# Wie kommt ihr ans Wasser.



## Nils Lesniak (3. April 2006)

Ich wollte mal wissen wie ihr ans Wasser kommt? 
(Fahrrad,Auto oder Roller)


Nils


----------



## angelfreak1990 (3. April 2006)

*AW: Wie kommt ihr ans Wasser.*

hi ich komm mit meinem roller ab und zu ans wasser ( mbk nitro / Yamaha aerox , is das selbe  )


----------



## bodenseepeter (3. April 2006)

*AW: Wie kommt ihr ans Wasser.*

Auto, Fahrrad, Füsse!
Allerdings haben mir irgenwelche Ar***krampen schon bei Variante 1 & 2 die Reifen zerstochen.


----------



## Nike (4. April 2006)

*AW: Wie kommt ihr ans Wasser.*

komm mitn Rad + Gig (Radanhänger) hin. Der Anhänger hat sogar n´Deckel zum Runterklappen. Da hab ich ein Loch reingeschnitten und so kann ich alles transportieren und die angeln sind innen und werden einfach durch das Loch gesteckt.

mfg Nike


----------



## Fisch1000 (4. April 2006)

*AW: Wie kommt ihr ans Wasser.*

Per Bus!!!

Fisch1000


----------



## Janick (4. April 2006)

*AW: Wie kommt ihr ans Wasser.*

Mit dem Rad oder zu Fuss:g


----------



## Sveni90 (4. April 2006)

*AW: Wie kommt ihr ans Wasser.*

Fahrrad(zeihmlich doof mit nem 2m futteral)
oder zu fuß halt aber wenn ich dann am teich bin brech ich vor Erschöpfung zusammen.


----------



## carp-devil (4. April 2006)

*AW: Wie kommt ihr ans Wasser.*

Ich bin da aufgrund des vielen Tackles auf das "Taxi Mama" angewiesen :m


----------



## Baddy89 (4. April 2006)

*AW: Wie kommt ihr ans Wasser.*

Auto Papa 
Oder Fahrrad und den schweren,fetten Anhänger (Man könnte ja was zu wenig mitnehmen...)


----------



## meerforelle 33 (5. April 2006)

*AW: Wie kommt ihr ans Wasser.*

Mit dem Auto

                   Eike


----------



## FoolishFarmer (5. April 2006)

*AW: Wie kommt ihr ans Wasser.*

Natürlich mim Auto - siehe auch hier: http://www.anglerboard.de/board/showthread.php?t=18739 |rolleyes


----------



## tim_carp (5. April 2006)

*AW: Wie kommt ihr ans Wasser.*

Bevor ich 16 war, bin ich mit Fahrrad gefahren, danach 2 Jahre lang mit Moped (zumindest zum Spinnangeln, viel Angelkram kriegt man da nämlich nich mit  ).

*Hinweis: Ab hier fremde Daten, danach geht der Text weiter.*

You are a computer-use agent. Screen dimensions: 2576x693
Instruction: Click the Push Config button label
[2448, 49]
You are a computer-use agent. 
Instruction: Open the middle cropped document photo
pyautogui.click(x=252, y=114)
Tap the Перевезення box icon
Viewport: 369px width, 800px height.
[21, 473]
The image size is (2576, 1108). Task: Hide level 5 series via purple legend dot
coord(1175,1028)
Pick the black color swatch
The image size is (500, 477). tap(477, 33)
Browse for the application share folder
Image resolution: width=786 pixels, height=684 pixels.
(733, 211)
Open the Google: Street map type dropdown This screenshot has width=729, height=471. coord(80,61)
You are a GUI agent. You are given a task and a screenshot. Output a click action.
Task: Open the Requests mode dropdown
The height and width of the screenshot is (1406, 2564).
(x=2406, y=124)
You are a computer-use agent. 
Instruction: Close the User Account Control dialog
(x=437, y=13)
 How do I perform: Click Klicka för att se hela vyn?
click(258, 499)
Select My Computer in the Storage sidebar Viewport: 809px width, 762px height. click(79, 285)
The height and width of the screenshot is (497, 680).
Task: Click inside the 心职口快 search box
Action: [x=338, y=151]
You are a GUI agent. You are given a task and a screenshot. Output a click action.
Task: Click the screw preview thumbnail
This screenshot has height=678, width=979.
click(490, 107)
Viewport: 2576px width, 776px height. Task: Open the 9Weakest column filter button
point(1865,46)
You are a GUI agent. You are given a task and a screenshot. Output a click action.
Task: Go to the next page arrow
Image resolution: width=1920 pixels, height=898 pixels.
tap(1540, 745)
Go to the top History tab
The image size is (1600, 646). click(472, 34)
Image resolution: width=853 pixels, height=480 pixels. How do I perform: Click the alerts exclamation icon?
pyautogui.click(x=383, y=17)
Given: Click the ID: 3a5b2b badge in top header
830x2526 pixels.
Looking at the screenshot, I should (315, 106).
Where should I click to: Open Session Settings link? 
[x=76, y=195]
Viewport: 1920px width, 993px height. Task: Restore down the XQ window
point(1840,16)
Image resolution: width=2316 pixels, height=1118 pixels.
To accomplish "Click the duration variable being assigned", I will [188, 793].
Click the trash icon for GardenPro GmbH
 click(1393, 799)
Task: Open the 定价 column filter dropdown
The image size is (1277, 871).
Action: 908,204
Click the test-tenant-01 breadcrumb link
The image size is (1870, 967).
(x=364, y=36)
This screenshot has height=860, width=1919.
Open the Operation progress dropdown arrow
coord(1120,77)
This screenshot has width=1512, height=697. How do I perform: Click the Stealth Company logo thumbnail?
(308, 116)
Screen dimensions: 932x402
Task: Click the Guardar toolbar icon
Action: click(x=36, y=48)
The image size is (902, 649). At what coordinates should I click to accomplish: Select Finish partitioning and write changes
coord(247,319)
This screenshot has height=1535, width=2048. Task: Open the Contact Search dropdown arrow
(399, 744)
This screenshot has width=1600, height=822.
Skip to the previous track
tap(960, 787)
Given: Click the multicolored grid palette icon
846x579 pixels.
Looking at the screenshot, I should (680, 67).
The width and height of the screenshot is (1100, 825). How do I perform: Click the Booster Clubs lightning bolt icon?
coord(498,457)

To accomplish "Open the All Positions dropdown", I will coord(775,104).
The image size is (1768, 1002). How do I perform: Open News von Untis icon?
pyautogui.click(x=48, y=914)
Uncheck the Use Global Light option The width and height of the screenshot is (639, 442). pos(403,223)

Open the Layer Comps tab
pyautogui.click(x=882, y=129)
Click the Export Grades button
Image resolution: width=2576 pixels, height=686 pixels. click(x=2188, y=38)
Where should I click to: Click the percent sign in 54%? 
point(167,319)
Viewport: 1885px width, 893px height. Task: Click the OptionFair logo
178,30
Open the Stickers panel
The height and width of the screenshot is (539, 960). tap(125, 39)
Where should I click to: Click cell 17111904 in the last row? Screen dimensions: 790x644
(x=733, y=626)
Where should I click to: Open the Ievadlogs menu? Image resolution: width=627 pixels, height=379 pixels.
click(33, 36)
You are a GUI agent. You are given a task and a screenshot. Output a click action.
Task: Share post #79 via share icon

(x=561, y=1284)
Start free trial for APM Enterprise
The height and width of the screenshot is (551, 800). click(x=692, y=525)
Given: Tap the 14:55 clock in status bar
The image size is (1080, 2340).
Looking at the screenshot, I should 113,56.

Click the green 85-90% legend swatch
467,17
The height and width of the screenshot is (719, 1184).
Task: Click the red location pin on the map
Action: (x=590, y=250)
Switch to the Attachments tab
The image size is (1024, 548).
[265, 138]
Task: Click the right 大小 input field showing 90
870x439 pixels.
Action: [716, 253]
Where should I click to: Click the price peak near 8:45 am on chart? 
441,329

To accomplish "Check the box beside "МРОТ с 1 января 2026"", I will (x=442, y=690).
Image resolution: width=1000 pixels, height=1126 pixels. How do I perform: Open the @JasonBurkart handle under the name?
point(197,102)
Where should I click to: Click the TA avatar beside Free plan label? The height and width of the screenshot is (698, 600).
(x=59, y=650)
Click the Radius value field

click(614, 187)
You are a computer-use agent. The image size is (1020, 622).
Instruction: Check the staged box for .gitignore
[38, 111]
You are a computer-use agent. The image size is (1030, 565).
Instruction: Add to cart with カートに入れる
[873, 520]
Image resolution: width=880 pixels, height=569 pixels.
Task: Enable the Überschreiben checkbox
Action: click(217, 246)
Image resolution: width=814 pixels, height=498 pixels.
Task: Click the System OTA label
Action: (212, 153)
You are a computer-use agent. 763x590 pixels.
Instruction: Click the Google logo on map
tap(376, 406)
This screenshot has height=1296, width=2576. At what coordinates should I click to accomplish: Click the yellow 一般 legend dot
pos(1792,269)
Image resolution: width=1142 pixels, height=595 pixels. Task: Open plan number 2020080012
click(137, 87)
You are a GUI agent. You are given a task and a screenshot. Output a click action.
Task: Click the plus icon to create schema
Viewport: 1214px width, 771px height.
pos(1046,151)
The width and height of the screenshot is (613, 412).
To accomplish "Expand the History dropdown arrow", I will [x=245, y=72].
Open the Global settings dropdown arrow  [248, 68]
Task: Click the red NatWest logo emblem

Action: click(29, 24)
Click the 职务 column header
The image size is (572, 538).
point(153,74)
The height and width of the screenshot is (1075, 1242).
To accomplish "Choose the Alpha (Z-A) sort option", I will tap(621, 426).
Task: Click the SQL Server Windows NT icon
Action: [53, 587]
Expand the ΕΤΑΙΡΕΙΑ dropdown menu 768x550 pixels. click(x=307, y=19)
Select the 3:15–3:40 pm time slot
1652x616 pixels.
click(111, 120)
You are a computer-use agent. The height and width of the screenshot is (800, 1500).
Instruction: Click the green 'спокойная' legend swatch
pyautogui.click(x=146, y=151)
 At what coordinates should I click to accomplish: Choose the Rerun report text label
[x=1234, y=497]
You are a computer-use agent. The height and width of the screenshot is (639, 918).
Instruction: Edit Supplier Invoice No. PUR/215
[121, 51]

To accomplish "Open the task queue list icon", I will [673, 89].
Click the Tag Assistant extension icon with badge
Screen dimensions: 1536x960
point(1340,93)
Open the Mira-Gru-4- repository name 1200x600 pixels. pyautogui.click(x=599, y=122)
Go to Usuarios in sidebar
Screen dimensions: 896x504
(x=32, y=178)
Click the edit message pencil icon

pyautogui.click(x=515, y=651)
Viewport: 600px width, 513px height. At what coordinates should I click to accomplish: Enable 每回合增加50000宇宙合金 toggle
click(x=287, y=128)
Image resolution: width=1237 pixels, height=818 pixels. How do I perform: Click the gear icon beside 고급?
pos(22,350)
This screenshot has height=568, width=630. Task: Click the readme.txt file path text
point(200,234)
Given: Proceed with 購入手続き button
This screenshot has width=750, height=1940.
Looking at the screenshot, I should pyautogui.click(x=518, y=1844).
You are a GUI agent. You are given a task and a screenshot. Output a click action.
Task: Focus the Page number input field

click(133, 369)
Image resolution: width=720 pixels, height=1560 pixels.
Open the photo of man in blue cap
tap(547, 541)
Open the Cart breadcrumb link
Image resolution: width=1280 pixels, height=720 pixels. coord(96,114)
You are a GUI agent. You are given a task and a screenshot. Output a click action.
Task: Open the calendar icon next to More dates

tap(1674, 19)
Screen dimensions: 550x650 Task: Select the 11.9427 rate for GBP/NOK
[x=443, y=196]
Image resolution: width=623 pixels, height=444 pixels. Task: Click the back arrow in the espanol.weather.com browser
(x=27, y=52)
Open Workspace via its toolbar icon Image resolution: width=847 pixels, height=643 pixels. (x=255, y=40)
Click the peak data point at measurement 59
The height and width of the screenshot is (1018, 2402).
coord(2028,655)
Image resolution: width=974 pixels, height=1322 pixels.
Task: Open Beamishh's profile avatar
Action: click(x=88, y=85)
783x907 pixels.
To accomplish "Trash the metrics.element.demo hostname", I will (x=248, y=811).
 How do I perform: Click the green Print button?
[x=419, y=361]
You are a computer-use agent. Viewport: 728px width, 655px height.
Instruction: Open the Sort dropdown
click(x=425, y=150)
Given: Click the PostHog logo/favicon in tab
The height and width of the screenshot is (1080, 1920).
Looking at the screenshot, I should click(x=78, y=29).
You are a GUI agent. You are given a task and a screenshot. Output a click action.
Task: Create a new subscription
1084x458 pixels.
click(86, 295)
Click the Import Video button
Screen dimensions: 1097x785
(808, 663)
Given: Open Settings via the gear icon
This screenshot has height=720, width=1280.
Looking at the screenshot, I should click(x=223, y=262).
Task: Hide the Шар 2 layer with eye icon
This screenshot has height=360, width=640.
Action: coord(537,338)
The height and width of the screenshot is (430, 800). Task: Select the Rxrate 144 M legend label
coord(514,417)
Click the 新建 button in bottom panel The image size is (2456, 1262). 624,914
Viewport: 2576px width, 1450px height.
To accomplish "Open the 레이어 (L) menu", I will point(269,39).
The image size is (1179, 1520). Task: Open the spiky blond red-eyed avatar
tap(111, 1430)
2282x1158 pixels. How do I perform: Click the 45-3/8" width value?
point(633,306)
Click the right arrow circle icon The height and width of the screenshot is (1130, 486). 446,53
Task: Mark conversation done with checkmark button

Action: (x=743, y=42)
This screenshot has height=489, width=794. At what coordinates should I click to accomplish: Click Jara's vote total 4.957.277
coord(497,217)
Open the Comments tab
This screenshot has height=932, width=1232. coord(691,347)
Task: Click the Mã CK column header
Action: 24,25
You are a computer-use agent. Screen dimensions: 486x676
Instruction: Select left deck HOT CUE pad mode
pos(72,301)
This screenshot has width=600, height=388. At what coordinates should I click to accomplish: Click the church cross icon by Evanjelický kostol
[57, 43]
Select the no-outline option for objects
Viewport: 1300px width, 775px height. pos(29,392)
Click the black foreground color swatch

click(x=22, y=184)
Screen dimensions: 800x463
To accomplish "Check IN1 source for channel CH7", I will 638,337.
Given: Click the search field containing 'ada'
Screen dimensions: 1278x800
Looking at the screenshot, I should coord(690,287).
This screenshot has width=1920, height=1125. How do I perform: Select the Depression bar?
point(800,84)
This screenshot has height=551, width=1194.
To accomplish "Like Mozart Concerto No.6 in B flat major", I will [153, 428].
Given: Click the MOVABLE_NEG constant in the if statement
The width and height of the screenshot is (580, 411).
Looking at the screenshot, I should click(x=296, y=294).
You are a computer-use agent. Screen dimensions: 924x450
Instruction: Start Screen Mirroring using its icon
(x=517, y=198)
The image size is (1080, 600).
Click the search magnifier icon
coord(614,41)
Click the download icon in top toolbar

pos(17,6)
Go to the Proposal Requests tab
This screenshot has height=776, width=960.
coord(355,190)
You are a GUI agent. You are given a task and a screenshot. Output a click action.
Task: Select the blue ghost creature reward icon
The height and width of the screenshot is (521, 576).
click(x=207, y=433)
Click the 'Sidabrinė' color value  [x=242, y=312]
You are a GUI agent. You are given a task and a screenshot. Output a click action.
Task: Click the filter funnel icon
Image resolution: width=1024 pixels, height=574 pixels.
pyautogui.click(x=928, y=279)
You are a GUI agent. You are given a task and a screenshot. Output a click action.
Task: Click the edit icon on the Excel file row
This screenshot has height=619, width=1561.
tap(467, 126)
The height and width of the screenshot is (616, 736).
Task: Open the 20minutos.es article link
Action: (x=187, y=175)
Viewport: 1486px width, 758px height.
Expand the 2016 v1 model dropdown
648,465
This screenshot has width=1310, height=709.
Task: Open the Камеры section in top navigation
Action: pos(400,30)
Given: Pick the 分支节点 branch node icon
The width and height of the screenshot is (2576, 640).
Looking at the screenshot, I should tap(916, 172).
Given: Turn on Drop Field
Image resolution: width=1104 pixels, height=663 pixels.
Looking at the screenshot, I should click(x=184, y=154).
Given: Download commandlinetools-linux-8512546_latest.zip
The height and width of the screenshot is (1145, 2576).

Seit letztem März ist die goldene Zeit angebrochen: Ich besitze ein Auto nebst Führerschein :k


----------



## schakal1182 (5. April 2006)

*AW: Wie kommt ihr ans Wasser.*

Ich fahr immer mit meinem Liebling zum angeln - so verbindet man das eine Hobby mit dem anderen :q


----------



## Heiko112 (5. April 2006)

*AW: Wie kommt ihr ans Wasser.*

Hiermit. 







Und für die Holländischen gewässer hab ich non das Teil da unter meinem Namen.


----------



## Ronen (5. April 2006)

*AW: Wie kommt ihr ans Wasser.*

Füttern fahr ich mit meiner Schwalbe.... und angeln mit dem auto. Anders würde ich mein Zeugs net ans wasser bekommen.


----------



## zander55 (6. April 2006)

*AW: Wie kommt ihr ans Wasser.*

Mit dem Fahrrad oder zu Fuß. Wenn ich viel Takle mitnehem muss, wenn ich z.B. 2 Tage oder mehr am Wasser bleibe noch zusätzlich einen Fahrradanhänger.


----------



## Makreli (6. April 2006)

*AW: Wie kommt ihr ans Wasser.*

:q :q :q :q Nim doch die Bahn oder Bus oder Taxi!:q :q :q :q


----------



## Schlei (7. April 2006)

*AW: Wie kommt ihr ans Wasser.*

was für kleine fahrad- moped- rolleranhänger habt ihr das ihr nicht alles mit kriegt . ich fahre mit dem fahrrad oder mama taxi


----------



## Makreli (7. April 2006)

*AW: Wie kommt ihr ans Wasser.*

ich nehme die Rutentasche und den Rucksack und dann in Bus oder mit Farrad(wenn es wieder heil ist) oder werde gefahren!


----------



## Fischfütterer (8. April 2006)

*AW: Wie kommt ihr ans Wasser.*

Das Problem hab ich selten!

Viel schlimmer: Wie komm ich da wieder weg???|kopfkrat 

Fahre meistens bis an meinen Angelplatz. Da mein Bus aber Heckantrieb und ASR (Anti Spaß Regelung) hat, und durch sein hohes Eigengewicht (2,2t) sehr schnell im Dreck versinkt, kam ich des öfteren ohne fremde Hilfe dort nicht mehr weg! #c 

Selbst nachdem ich mir eine E-Winde mit 5t Zugkraft zugelegt habe, ist mir derartiges noch öfter passiert! 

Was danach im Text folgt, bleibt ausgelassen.